Exercise aim:
As an exercise in exact copying, transcribe the lines below from the one holding "The width and height of the screenshot is (1029, 495)." through the last, with both ends included and pictures left out.
::: Information
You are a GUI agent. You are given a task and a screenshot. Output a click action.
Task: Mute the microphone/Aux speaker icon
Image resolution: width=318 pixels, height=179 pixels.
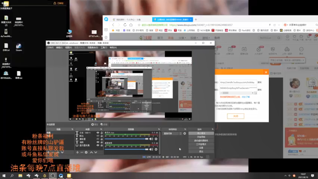click(x=151, y=139)
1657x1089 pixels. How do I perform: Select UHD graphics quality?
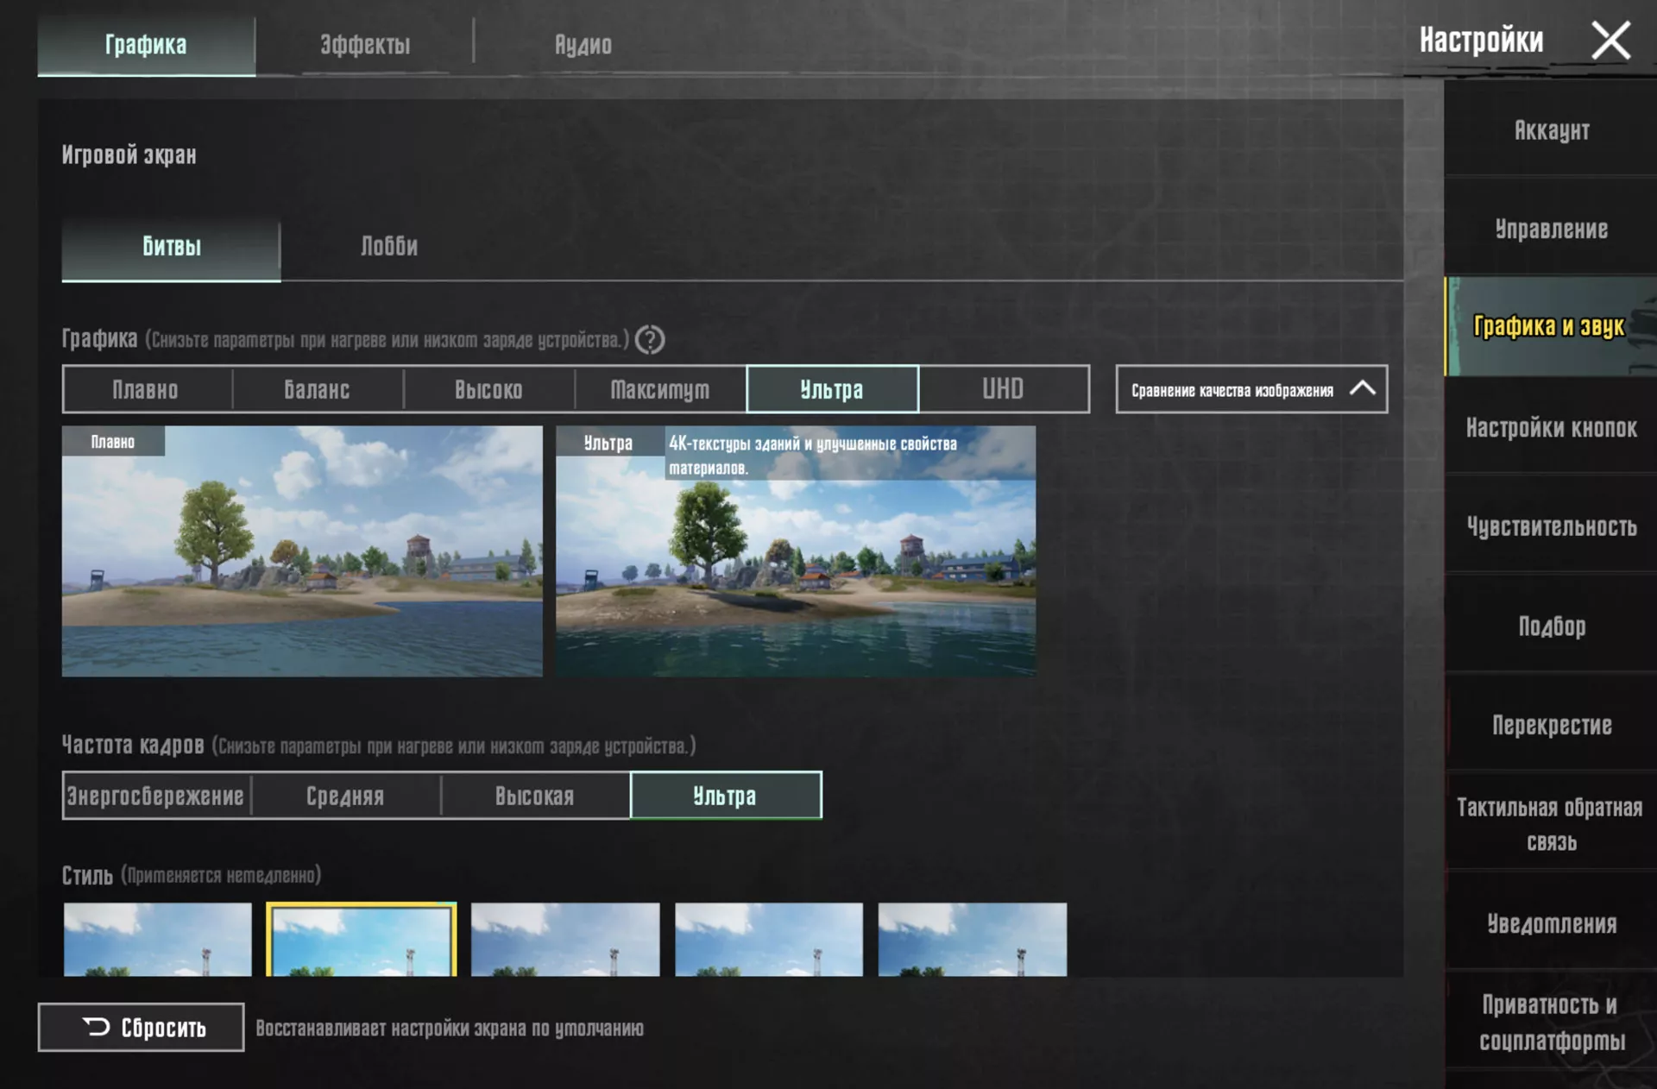click(1004, 389)
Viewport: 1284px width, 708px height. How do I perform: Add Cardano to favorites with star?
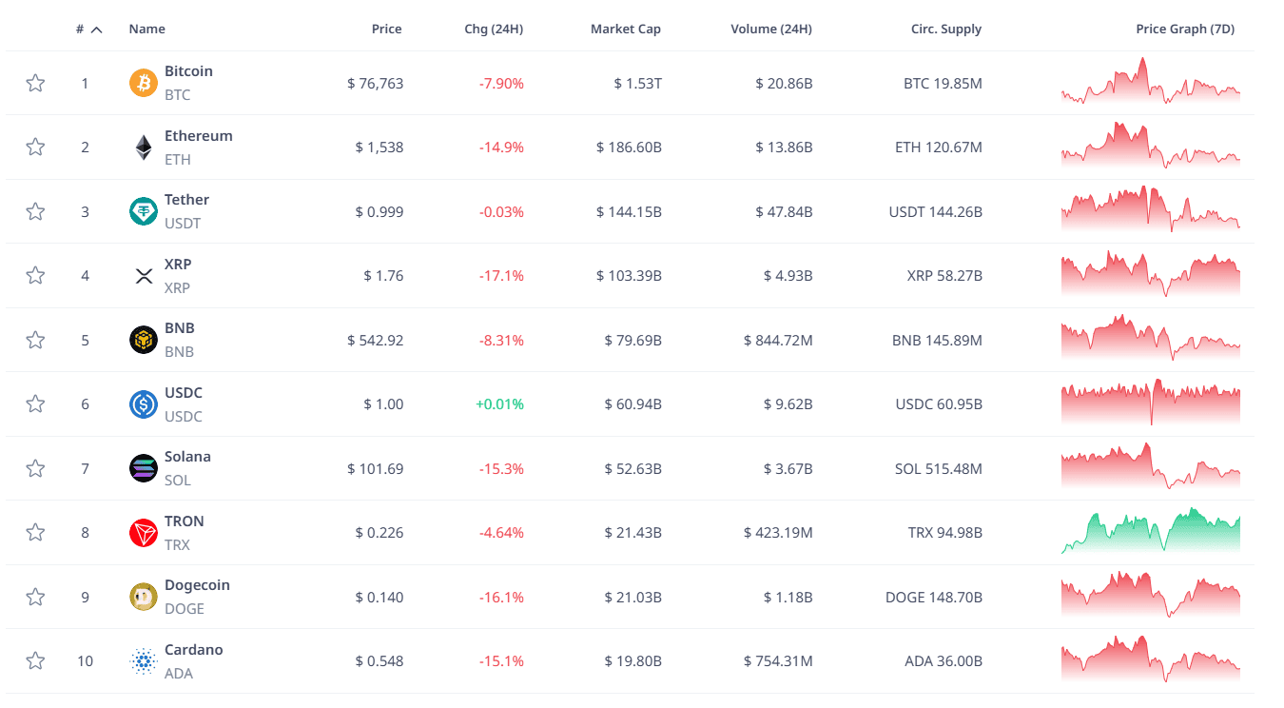[x=35, y=660]
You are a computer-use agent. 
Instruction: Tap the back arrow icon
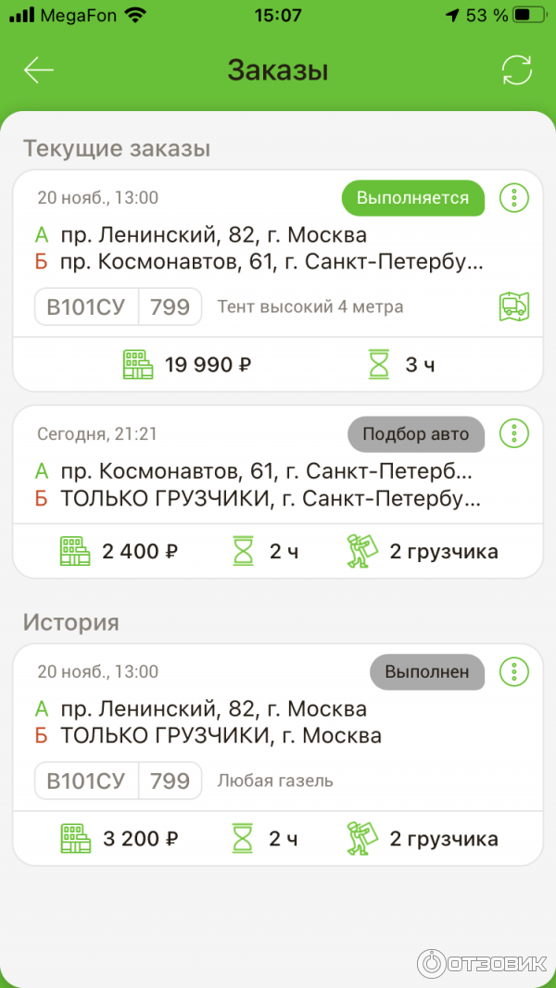(x=39, y=70)
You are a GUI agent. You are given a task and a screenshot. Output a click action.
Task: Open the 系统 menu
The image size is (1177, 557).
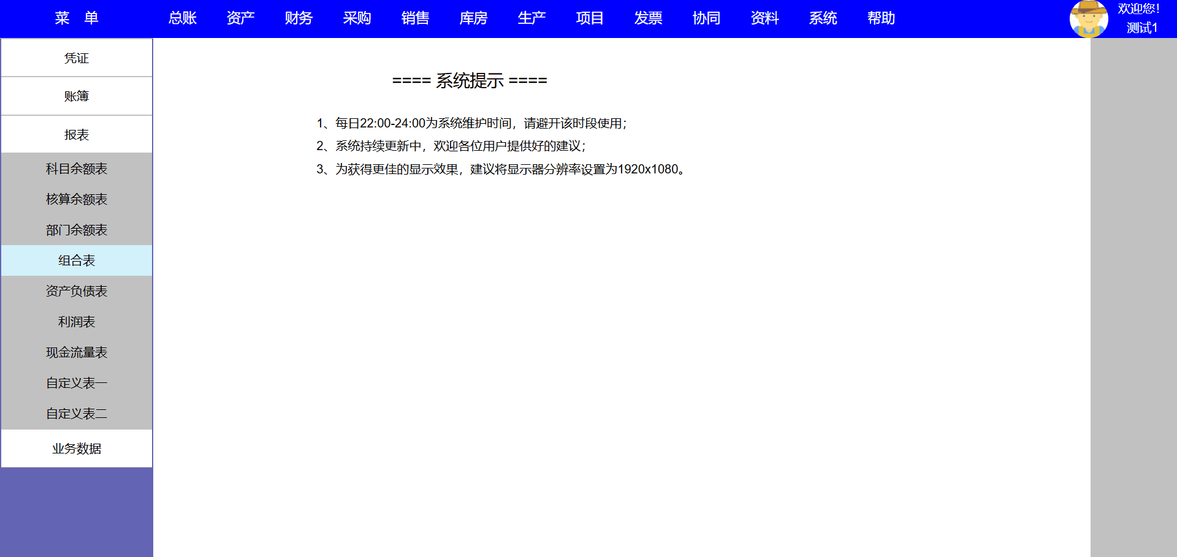pos(823,18)
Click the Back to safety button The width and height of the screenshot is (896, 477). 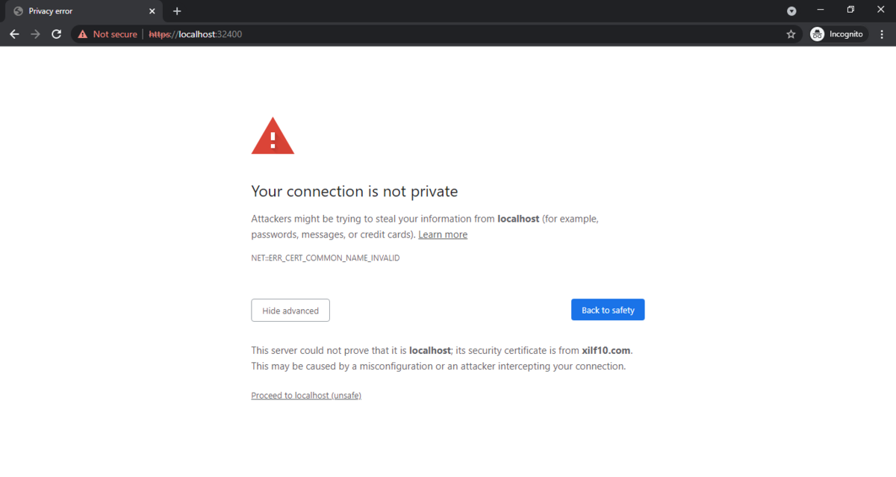[x=608, y=310]
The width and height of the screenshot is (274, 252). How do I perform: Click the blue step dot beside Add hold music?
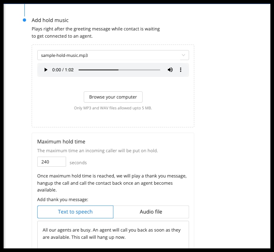point(24,20)
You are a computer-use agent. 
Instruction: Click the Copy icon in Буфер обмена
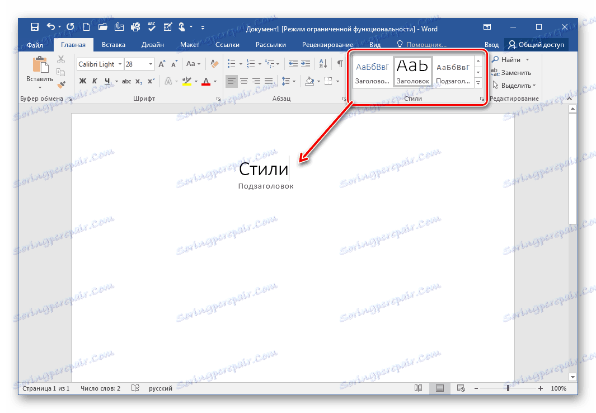coord(60,72)
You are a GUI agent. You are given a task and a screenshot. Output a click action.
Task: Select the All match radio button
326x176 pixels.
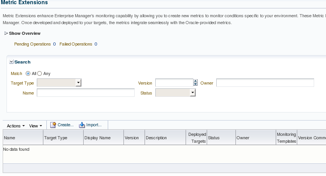pos(28,73)
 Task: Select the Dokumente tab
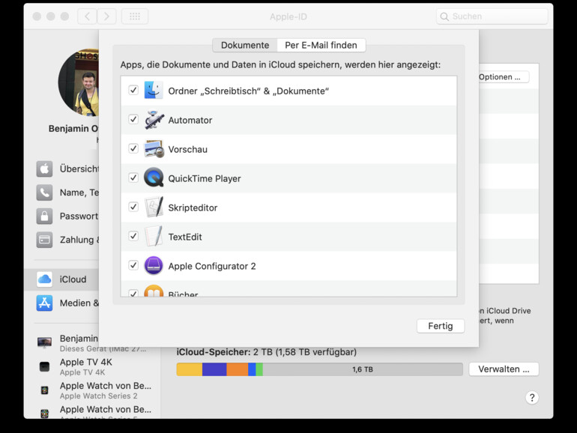(244, 46)
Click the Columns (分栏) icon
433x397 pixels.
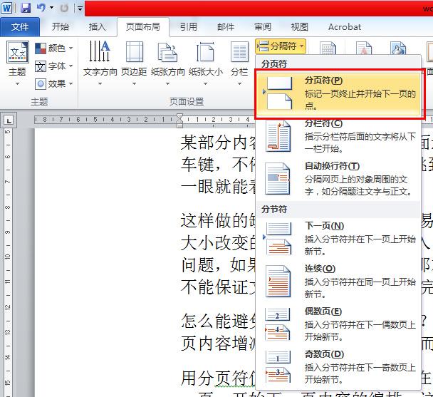(239, 52)
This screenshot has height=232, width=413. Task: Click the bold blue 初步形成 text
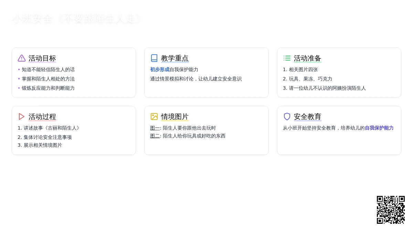[160, 69]
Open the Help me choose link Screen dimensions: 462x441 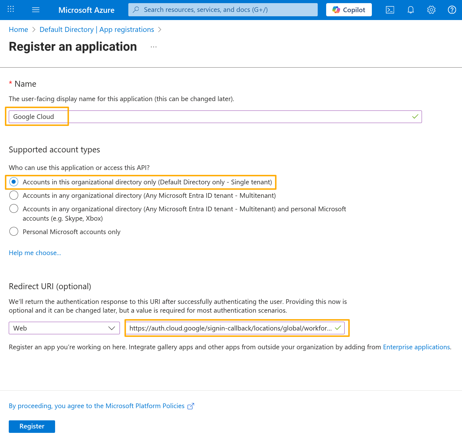(x=35, y=253)
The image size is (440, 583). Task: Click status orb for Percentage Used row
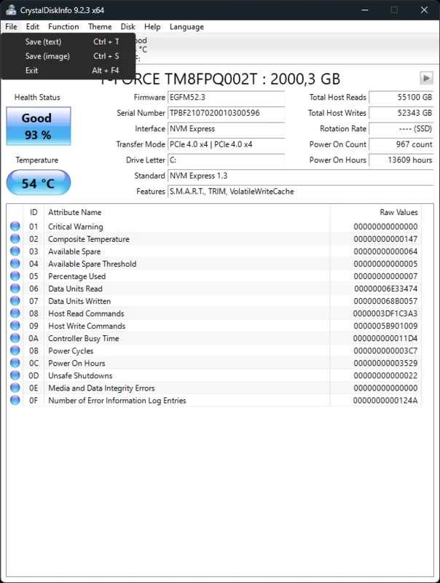tap(15, 276)
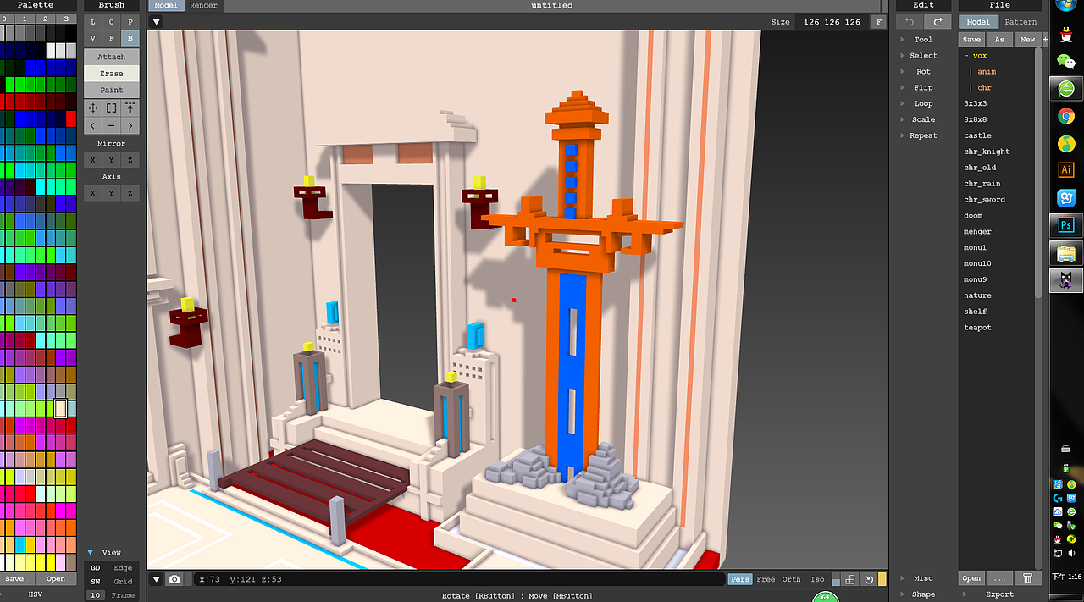
Task: Switch to the Pattern tab
Action: pyautogui.click(x=1020, y=21)
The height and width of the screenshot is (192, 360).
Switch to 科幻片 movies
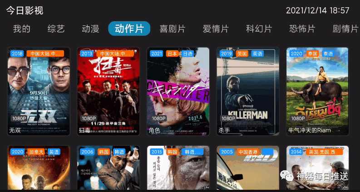[x=259, y=29]
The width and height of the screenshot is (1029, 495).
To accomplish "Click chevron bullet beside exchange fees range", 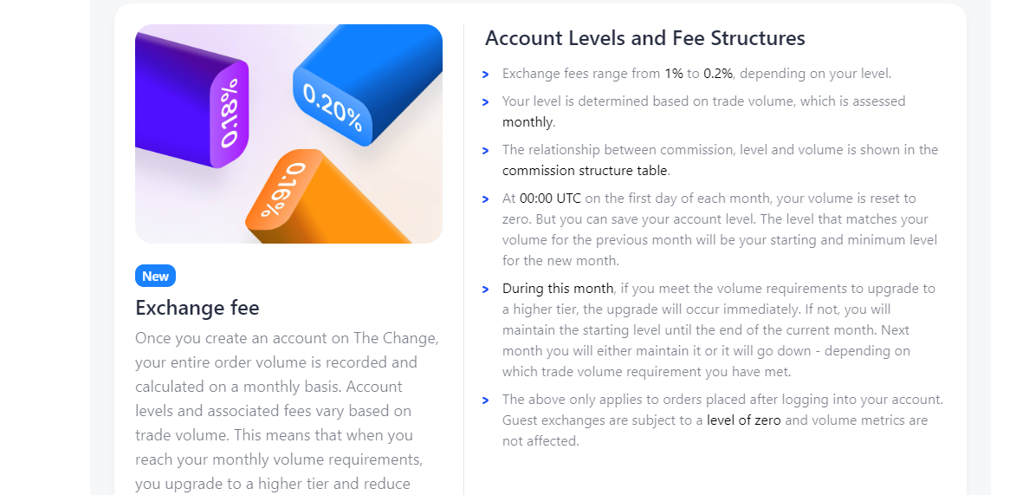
::::::
Answer to this task:
The width and height of the screenshot is (1029, 495).
To accomplish "Click chevron bullet beside exchange fees range", 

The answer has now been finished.